Mexico City’s street system is a grid, especially in the central areas, but it can be irregular in older neighborhoods. Major streets often follow the layout of the ancient Aztec city of Tenochtitlan. Some important thoroughfares include:

  1. Paseo de la Reforma: A grand avenue with monuments, hotels, and office buildings, it connects the city center with Chapultepec Park.
  2. Avenida Insurgentes: One of the longest avenues in the world, running from north to south, it crosses many delegaciones and is a major transportation corridor.
  3. Calzada de Tlalpan: Connecting the city center with the southern part of the city, this historic road has important landmarks and neighborhoods along its route.
  4. Eje Central: A central axis that runs through the heart of the city, connecting different areas and hosting various shops and businesses.

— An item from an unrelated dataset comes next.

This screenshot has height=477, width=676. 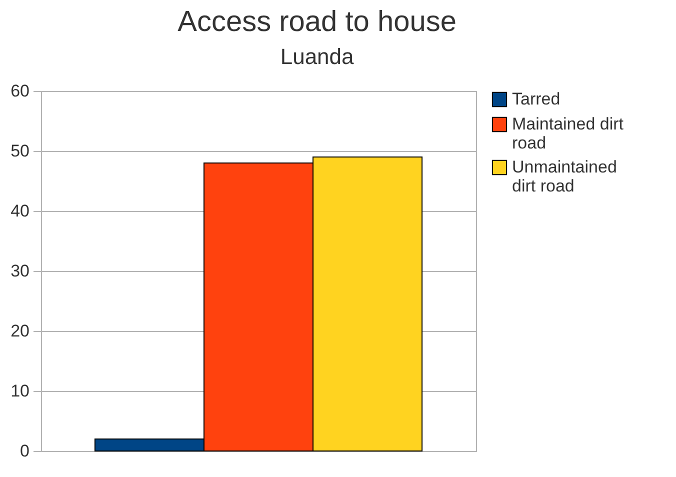 I want to click on legend-label: Tarred, so click(x=536, y=99).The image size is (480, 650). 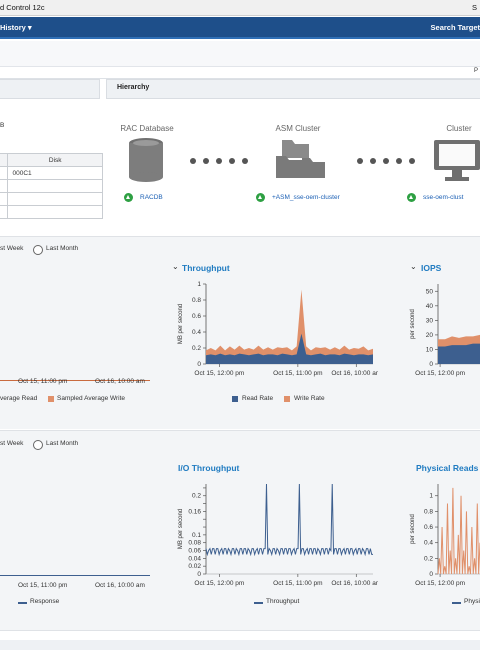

It’s important to note that Mexico City is constantly evolving, and new developments may have occurred since my last update. Additionally, the city is known for its traffic, so public transportation, including the metro and buses, plays a crucial role in the daily lives of residents.

Author: Kirill Shrayber, Ph.D.

I have been working with vector cartography for over 25 years, including GPS, GIS, Adobe Illustrator and other professional cartographic software.